Supreme Court of Alabama.

July 30, 1993.

Rehearing Denied September 10, 1993.

W.S. Pritchard, Jr. and William S. Pritchard III of Pritchard, McCall & Jones, Birmingham, for appellant.

Cathy S. Wright and Cynthia G. Lamar of Maynard, Cooper, Frierson & Gale, Birmingham, for appellee.

KENNEDY, Justice.

The defendant, Dorothy L. Loerch, appeals from a declaratory judgment in favor of the plaintiff, National Bank of Commerce of Birmingham ("NBC"). We reverse and remand.

The controlling issue is whether the assignment and pledge of a jointly held certificate of deposit ("CD"), which was signed by only one joint owner even though the document itself specifically required the signature of both, is valid.

On January 9, 1990, Herbert Loerch purchased from NBC a $60,000 CD in the joint names of "Herbert J. Loerch or Dorothy L. Loerch." One week later, Mr. Loerch pledged the CD to NBC, guaranteeing payment of a line of credit extended by NBC to Jones and Associates Advertising, Inc.

Although the "Assignment and Pledge" form was signed only by Mr. Loerch, the form, which had been provided by NBC, clearly contained a provision at the bottom of the document stating that "on joint accounts or jointly held certificates of deposit (Mr. and Mrs.) all co-owners must sign this form." (C.R. 55) (Emphasis added).

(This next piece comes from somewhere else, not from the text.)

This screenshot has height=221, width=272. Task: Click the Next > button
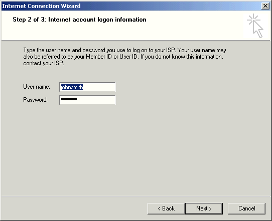click(204, 208)
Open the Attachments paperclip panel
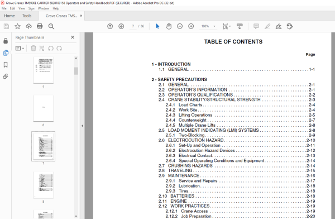335x219 pixels. [x=6, y=77]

Mr. Loerch died on April 10, 1991. Mrs. Loerch was advised by a notice from NBC that the CD would mature on January 9, 1992, and would be renewed for a year at the simple interest rate in effect at the time of renewal.

On January 8, 1992, NBC filed a claim against Herbert Loerch's estate, stating that the loan guaranteed by the CD was due. Mrs. Loerch, through counsel, demanded that NBC surrender the CD to her.

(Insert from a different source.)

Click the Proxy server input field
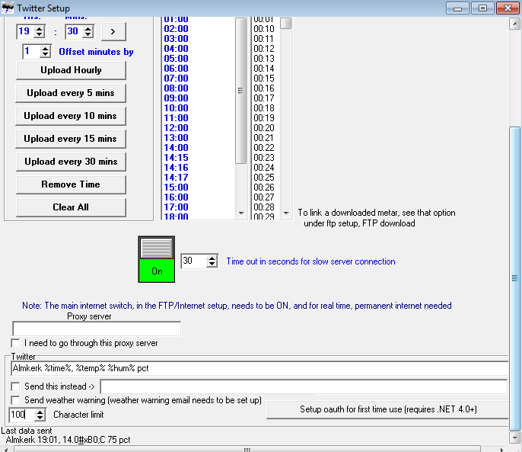 97,329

NBC sued Mrs. Loerch, seeking a judgment declaring that the pledge was enforceable and asking the court to enforce Herbert Loerch's pledge of the joint account as security for the past due note. Mrs. Loerch counterclaimed, seeking damages for an alleged conversion. The trial court granted NBC's motion for summary judgment on all claims and counterclaims and entered a judgment *553 declaring the assignment and pledge valid.

We note first that it is undisputed that the CD in question was jointly held by the Loerches. That being the case, the language at the bottom of the NBC form clearly precluded the assignment of the CD without the signatures of both Loerches. We are not persuaded that the "Mr. and Mrs." language in the wording of the provision had any effect on the nature of the jointly held estate.

The intention of the parties controls in construing a written contract, and the intention of the parties is to be derived from the contract itself, where the language is plain and unambiguous. Food Service Distributors, Inc. v. Barber, 429 So. 2d 1025 (Ala.1983). Likewise, in Flowers v. Flowers, 334 So. 2d 856, 857 (Ala.1976), this Court held that, absent evidence to the contrary, "the words of an agreement will be given their ordinary meaning."

It appears that NBC, by acting without the signature of Mrs. Loerch, was violating its own agreement. It further appears that its violation made the assignment invalid from the outset. We note that the language of an instrument is to be construed most strictly against the party drafting the instrument. See Morrow v. Wood, 411 So. 2d 120 (Ala.1982).